Winter will have another fight.
If Candlemas Day brings cloud and rain,
Winter won’t come again.
On Candlemas we set out on a walk to Holmbury Farm and beyond. We have done this walk several times but decided to do it in reverse. It is always intriguing how different a walk may seem when taken from another direction. I must say every ramble we have been on recently has borne out George Herbert’s (1592-1633) proverb that, ‘Every mile is two in winter.’ The footpath up towards Woodlands Farm and Prince Hill has become a mire of sludge, without the aid of a walking stick I am sure I would have come a cropper on the slippery surfaces and there are times when you risk leaving a wellington boot behind as the bog fights to pull it off your foot.
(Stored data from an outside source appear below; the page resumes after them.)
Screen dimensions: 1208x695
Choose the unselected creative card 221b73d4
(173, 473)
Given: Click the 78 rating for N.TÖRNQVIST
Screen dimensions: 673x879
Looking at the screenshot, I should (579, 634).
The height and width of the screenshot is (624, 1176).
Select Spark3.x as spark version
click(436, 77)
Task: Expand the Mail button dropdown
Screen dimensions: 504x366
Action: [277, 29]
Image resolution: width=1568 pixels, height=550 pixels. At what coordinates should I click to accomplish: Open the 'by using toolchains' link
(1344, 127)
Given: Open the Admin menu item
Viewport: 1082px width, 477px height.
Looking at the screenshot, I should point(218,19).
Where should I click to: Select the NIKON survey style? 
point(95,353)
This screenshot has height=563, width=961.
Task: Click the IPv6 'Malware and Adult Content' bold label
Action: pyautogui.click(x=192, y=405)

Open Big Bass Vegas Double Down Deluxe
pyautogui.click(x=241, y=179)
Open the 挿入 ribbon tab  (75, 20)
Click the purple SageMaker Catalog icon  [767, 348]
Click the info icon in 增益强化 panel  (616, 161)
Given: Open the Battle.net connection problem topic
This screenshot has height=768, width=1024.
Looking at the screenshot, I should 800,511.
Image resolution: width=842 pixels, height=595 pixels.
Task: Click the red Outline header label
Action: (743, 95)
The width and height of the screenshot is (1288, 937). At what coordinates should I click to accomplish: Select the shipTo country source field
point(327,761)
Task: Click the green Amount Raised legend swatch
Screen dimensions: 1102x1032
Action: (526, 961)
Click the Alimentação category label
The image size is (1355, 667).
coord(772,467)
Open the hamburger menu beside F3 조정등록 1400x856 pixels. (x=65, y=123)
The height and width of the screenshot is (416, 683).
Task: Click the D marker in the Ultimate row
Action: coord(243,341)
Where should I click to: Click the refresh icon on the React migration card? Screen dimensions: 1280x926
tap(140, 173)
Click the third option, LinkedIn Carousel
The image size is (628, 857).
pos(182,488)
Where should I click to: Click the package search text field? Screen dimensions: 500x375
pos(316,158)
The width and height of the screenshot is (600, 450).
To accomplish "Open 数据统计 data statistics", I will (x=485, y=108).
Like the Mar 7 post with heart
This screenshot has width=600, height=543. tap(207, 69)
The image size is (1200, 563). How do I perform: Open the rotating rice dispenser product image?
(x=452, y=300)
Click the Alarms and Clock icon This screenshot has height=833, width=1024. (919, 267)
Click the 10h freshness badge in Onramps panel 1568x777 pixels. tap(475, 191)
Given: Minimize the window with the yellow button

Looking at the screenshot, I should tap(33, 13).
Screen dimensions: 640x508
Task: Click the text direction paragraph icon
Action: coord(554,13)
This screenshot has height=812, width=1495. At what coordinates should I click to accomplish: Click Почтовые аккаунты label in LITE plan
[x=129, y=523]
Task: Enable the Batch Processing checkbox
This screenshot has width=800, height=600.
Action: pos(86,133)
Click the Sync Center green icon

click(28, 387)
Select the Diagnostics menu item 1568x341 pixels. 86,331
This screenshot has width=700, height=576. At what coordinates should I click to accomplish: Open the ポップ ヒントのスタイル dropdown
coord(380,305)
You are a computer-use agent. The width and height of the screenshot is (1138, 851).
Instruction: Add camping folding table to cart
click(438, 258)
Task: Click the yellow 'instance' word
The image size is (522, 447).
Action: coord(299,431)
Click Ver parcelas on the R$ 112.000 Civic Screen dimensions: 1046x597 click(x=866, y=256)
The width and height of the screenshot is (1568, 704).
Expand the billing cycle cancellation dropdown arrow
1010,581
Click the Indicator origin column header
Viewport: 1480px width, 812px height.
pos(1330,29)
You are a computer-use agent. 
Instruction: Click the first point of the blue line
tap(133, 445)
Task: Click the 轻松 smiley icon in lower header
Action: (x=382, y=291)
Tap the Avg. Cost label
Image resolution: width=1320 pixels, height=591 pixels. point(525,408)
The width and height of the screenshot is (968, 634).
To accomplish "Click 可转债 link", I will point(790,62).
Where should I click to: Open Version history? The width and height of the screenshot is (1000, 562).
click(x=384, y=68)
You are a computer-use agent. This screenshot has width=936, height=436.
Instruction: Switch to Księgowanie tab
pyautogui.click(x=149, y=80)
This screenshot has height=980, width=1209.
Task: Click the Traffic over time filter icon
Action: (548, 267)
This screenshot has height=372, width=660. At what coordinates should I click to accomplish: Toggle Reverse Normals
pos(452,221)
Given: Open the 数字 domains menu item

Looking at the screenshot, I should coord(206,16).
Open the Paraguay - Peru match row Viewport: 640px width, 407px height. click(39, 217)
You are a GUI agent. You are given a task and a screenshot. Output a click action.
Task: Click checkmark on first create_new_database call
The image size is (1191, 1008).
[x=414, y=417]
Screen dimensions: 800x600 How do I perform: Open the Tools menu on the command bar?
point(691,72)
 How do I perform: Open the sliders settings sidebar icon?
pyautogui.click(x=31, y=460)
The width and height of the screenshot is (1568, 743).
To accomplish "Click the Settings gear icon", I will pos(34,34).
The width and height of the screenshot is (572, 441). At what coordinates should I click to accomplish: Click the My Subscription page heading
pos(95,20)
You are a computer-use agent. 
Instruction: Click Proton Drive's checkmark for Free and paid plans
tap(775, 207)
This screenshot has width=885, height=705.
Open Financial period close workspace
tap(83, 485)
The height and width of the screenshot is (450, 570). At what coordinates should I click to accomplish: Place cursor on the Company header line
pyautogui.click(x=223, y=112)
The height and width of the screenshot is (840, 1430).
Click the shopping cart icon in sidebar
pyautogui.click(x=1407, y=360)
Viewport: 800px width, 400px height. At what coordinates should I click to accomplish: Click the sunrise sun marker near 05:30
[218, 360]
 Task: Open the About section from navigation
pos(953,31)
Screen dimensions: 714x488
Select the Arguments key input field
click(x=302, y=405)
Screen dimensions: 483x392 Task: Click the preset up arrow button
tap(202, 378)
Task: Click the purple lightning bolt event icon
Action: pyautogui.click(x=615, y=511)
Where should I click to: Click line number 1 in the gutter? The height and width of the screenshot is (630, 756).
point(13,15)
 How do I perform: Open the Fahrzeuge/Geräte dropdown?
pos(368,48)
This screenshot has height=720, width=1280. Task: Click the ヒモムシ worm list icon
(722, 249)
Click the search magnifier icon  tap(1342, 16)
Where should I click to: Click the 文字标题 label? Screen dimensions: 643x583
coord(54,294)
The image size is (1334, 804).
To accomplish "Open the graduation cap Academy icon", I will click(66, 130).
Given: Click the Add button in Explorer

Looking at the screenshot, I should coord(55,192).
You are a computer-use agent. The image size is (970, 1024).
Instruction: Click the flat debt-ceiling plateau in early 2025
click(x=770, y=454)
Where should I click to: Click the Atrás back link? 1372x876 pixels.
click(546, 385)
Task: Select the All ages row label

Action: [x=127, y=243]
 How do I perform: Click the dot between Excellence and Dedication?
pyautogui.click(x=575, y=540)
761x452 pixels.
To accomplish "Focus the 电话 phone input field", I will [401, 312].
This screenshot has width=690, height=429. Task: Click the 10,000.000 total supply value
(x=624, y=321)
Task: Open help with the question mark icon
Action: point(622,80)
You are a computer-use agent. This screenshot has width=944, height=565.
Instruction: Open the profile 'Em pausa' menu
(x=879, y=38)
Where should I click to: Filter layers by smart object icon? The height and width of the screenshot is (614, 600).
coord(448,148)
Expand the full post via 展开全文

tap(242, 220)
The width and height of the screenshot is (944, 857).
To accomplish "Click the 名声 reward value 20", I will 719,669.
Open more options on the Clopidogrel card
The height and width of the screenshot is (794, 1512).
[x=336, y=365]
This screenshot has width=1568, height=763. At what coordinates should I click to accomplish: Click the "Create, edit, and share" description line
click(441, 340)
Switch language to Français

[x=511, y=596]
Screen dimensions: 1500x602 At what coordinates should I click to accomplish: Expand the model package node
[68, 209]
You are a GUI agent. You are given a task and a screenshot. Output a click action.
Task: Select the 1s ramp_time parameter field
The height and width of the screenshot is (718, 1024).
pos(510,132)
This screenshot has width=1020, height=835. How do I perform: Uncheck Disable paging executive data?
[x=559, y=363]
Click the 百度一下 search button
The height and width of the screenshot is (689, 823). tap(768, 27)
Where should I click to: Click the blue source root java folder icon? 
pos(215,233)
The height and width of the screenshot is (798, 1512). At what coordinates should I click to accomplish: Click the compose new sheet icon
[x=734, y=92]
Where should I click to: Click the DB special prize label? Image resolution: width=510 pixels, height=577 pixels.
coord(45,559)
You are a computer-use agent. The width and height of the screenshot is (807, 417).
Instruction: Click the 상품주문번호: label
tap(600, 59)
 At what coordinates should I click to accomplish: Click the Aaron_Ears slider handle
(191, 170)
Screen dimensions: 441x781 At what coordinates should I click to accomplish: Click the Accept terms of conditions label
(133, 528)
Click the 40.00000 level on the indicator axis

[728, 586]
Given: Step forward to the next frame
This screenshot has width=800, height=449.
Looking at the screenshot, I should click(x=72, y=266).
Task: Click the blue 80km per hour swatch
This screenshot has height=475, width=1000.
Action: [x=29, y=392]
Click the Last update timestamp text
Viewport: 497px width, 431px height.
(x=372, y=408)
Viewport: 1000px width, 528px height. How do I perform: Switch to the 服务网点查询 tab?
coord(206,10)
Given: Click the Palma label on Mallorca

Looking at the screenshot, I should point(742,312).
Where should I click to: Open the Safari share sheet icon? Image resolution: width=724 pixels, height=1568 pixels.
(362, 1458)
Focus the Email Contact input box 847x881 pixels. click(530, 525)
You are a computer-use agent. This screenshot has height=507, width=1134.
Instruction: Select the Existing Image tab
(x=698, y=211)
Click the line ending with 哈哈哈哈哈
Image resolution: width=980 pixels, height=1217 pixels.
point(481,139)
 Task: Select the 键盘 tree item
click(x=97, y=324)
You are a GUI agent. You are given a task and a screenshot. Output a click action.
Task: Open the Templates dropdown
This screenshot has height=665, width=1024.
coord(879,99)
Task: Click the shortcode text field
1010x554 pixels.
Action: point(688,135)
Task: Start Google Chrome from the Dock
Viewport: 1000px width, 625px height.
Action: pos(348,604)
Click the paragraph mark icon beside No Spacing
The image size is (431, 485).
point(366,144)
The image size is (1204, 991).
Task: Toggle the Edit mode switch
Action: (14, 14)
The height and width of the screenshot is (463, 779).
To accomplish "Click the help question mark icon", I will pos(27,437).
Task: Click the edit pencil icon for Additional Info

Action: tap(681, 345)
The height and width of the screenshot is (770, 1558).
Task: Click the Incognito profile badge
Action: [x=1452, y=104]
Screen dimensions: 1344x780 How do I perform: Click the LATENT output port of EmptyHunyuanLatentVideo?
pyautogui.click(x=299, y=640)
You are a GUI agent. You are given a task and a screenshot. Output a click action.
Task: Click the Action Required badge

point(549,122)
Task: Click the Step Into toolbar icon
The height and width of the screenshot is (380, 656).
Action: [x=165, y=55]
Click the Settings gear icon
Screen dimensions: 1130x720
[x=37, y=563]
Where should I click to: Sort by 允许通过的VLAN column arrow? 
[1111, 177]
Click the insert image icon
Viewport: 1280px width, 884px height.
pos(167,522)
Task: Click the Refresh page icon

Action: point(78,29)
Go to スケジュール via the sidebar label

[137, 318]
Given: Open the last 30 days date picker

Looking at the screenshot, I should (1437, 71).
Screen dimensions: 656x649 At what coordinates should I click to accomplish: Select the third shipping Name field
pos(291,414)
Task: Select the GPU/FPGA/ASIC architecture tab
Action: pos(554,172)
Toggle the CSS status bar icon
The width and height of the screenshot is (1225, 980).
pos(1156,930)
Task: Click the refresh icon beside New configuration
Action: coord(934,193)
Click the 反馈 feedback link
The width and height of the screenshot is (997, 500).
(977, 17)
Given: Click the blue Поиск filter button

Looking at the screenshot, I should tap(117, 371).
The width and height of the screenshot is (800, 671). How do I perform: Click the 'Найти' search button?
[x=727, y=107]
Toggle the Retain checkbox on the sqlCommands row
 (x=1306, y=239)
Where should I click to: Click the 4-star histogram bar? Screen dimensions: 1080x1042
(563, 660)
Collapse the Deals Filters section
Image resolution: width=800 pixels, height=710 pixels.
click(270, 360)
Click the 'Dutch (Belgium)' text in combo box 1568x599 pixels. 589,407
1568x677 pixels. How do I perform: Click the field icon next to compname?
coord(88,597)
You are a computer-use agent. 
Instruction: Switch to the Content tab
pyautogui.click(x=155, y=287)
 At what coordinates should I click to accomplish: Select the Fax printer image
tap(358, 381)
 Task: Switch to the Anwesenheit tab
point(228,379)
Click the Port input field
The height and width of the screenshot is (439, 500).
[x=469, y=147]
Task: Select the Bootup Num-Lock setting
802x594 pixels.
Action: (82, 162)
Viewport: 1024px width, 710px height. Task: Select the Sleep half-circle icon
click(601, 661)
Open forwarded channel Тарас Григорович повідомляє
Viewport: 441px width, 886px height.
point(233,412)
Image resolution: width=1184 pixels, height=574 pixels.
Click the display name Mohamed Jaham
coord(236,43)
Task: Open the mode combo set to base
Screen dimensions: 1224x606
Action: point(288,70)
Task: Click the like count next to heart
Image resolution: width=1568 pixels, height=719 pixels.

Along the edge of the path nascent growth of stinging nettles and cranesbill is noticeable. When we get to Prince Hill the day is cloudy but reasonably clear. Lukyns mansion to the north seems to dominate the landscape, like many grand houses it nurtures a proprietorial air; it is easy to imagine a modern day Gainsborough being commissioned to paint portraits of the owners surveying their extensive estate, with pride.
Daffodils are out by the track up to Brookhurst Farm, their cheerful yellow a lovely harbinger of spring. In the oak trees surrounding the steep field beyond the farm we saw a flock of starlings roosting in the high branches and making a lot of chatter. We walked west towards Cotton Row, crossing the fields before beginning the quite steep ascent to Holmbury Farm: we have usually come down this hill and have therefore not realised that it is quite a climb. This path is bordered by thick hedgerow, probably dating back several hundred years, as it has a mix of Blackthorn, Hawthorn, Hazel and other bushes: gradually this gives way to a dell, which is pitted with rabbit burrows and here there is mixed woodland. I noticed that the woodland floor was covered in Dog’s Mercury, an unobtrusive green flowered plant that makes an early appearance. It is a good indicator of ancient woodland and is one of our most shade tolerant wildflowers. Unfortunately it can dominate the woodland floor, as it spreads abundantly suffocating other species. The plant is poisonous on all its parts, although it is interesting that its near relative, Annual Mercury, which is also poisonous, was used as an enema in the past. It is not recorded whether there were any fatalities as a result of this practice. In some parts of the country it has the rather winsome name Boggart-posy.
The path down to the pond on the other side of Holmbury Farm had become virtually impassable, mainly because horses also use it. We struggled through this to Three Mile Road and here on the roadside bank there were lots of Primroses out and when we got back on the path fronting the Lukyns estate I noticed a Red Dead Nettle in flower, apparently it is a plant that can flower throughout the year. This part of the walk is much easier, a slight downward gradient and footpaths that are grassy. The stream which runs alongside the path was, like all the water courses, very full and rushes down to the confluence at Radnor Place Farm: the meeting of waters a dramatic sight. We then followed through the woodland and heard the familiar sound of a woodpecker from deep in the wood and when we paused for a sit down at the end of Path Three Acres we enjoyed the tranquillity as the woodland birds sang a spring chorale.